By Zach Wehrli, BA candidate at the University of Chicago and Intern with the Council's Global Food and Agriculture Program
Agricultural Development as a Diplomatic Strategy
Development diplomacy, a strategy popularized in foreign policy circles over the last decade, can be generally understood as the use of development policies to advance a political or diplomatic agenda. Within the field of global development, actors focus on initiatives targeting sectors like public health, education, and agriculture; similarly, development diplomacy can involve any of these sectors. But as recent literature, including the Council’s annual global food security report, has suggested, investments in agricultural development are particularly effective in furthering US interests abroad.
In fact, the United States has been encouraging agricultural development in other countries for decades. The scalable nature of development diplomacy efforts, and ones involving agricultural development in particular, allows policymakers to craft specialized, impact-driven programs in order to achieve their goals, ranging from individual farmer mentorship programs to full scale, in-country development projects. Agricultural development has the ability to further a wealth of US interests at home and abroad while simultaneously advancing global engagement and humanitarianism—two ideals that have been essential tenets of US foreign policy for the better part of the last century.
Despite all this, agricultural development is still an underutilized and under-discussed diplomatic strategy. By looking to the projects already being implemented by government entities like the USDA’s Foreign Agricultural Service (FAS), the benefits of engaging in development diplomacy through the implementation of agricultural development policies become evident, offering insight into how agricultural development will be invaluable in advancing major foreign policy initiatives over the next century.
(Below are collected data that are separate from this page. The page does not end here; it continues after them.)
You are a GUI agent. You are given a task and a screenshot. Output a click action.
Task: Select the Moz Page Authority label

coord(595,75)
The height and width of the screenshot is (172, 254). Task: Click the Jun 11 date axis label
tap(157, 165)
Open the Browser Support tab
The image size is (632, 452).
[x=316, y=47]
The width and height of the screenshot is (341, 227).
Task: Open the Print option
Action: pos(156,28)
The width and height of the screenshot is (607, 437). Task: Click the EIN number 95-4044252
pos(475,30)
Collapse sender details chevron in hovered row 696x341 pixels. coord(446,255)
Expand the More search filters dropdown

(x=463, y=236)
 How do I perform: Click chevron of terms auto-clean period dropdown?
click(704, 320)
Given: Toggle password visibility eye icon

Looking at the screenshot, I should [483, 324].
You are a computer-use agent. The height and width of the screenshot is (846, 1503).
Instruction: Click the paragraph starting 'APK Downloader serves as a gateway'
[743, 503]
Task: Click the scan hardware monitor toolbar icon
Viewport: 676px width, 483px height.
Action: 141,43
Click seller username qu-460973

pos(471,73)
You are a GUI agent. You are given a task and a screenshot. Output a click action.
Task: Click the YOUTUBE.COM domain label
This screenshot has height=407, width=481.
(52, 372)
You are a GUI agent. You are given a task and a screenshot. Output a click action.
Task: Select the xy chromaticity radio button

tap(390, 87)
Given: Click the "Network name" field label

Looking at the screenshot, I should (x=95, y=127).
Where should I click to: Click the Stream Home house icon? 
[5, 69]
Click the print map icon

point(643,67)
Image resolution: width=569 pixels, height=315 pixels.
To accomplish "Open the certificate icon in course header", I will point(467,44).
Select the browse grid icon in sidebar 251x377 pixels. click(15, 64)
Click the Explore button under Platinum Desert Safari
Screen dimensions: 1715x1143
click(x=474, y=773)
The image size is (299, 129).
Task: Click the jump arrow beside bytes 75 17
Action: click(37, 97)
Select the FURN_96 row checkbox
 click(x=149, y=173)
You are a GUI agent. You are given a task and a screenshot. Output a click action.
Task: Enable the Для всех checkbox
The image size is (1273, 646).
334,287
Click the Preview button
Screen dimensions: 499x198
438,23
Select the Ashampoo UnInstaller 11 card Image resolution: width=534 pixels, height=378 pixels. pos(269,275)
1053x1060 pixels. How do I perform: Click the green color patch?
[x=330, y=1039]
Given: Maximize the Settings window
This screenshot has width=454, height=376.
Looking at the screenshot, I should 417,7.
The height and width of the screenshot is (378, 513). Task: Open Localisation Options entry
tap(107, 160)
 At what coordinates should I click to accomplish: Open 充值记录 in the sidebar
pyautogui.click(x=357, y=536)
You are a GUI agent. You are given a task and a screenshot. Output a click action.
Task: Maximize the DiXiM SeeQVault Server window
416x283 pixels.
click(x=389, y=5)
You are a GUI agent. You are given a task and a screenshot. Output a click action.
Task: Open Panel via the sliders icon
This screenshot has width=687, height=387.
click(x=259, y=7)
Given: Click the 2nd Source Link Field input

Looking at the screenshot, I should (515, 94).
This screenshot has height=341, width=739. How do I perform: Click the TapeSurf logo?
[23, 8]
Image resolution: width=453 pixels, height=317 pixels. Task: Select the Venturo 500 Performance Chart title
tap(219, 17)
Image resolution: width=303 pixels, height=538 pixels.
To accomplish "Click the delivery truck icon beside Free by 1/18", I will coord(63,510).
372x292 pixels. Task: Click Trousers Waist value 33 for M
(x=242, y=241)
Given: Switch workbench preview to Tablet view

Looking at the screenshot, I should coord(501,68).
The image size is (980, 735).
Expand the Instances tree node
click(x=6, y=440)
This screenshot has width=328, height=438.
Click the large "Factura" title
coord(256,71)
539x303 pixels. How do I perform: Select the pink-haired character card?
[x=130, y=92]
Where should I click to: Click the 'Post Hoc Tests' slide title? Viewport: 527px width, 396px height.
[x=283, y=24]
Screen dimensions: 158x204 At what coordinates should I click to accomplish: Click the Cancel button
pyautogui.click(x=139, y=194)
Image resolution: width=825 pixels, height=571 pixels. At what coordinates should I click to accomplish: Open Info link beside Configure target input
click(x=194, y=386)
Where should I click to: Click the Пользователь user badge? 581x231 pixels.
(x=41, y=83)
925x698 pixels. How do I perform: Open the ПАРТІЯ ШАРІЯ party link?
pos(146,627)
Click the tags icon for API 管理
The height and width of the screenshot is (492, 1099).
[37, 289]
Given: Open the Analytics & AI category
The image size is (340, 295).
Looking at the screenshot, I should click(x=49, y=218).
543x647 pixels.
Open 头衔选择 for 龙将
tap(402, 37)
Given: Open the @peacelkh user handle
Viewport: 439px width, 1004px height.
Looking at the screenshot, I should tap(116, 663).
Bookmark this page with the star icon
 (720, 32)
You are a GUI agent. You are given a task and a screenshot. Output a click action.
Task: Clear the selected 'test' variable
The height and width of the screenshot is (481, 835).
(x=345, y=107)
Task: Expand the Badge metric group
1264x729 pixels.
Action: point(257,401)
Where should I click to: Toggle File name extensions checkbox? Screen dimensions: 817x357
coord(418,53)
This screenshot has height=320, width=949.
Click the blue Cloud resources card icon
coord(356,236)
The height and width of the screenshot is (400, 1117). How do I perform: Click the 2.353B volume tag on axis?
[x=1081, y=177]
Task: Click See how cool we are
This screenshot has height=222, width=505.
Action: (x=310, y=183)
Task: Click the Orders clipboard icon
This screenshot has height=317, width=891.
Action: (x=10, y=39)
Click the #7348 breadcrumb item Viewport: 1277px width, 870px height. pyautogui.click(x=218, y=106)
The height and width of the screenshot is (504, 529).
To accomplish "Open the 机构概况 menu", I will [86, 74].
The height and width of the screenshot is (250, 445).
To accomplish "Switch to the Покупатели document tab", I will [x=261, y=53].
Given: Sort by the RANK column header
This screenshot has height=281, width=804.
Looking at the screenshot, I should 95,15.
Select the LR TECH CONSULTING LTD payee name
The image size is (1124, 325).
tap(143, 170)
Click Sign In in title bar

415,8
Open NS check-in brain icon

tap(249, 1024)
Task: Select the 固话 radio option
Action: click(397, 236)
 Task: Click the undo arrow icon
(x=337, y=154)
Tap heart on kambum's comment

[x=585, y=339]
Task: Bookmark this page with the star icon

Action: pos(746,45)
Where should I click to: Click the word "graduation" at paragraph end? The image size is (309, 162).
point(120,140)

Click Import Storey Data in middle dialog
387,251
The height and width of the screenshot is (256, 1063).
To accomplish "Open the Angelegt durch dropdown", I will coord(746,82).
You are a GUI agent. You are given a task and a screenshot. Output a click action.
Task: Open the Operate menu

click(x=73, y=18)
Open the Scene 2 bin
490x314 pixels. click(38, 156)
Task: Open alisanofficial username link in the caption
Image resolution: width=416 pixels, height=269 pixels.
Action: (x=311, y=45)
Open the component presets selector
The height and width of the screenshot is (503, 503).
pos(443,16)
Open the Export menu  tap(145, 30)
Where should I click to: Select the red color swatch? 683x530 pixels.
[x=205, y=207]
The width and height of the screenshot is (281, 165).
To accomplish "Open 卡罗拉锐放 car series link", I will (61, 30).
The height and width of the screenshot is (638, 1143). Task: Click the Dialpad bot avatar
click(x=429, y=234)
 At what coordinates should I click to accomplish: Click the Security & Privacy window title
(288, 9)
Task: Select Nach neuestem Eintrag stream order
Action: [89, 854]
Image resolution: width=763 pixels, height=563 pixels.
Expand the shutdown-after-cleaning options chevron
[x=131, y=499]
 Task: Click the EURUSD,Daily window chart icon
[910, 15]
The Work of the Foreign Agricultural Service
So what is FAS? Current agricultural development policy is overseen primarily by FAS in partnership with USAID and the State Department. Officially, FAS was reconstituted in its modern capacity in 1953 under Agriculture Secretary Ezra Benson. As a branch of USDA, FAS works in collaboration with other federal agencies to achieve its multidimensional mission of crafting beneficial trade policies, developing potential markets for US exports, managing agricultural attaches in embassies abroad, and contributing to the US government’s efforts to end global food insecurity.
The work of FAS perfectly exemplifies the intersection of global humanitarian aid and advocacy for the interests of the US government, demonstrating that agricultural development is a diplomatic strategy with the capacity to benefit recipient populations while at the same time advancing a national agenda. The diverse ways in which the United States can engage in development diplomacy are one of its greatest strengths. Even within the subset of agricultural development, the ability to create specialized, scalable strategies to address even the most complex of foreign policy issues is fundamental to the efficacy of development diplomacy, which can be observed through existing FAS programs.
Scalability and Impact
For example, small-scale, targeted agricultural development work has proven immensely effective at strengthening bilateral trade relationships with middle-income and developing countries and emerging democracies. One such example, The Cochran Fellowship Program, has trained over 17,500 fellows from 125 countries since its inception in 1984. In an effort to foster economic relationships beneficial to US exporters and consumers, FAS invites 600 fellows from around the world for 2-3 weeks each year to engage in training regarding “agricultural trade, agribusiness development, management, policy, and marketing.” From South African farmers imparting their newfound agricultural expertise to students in their communities to an individual in the Philippines singlehandedly purchasing more than $4 million of US agricultural products, The Cochran Fellowship Program has proven that small-scale agricultural development can yield material benefits for US producers, increased quality of life for recipients, and strengthened bilateral relations with vital US allies.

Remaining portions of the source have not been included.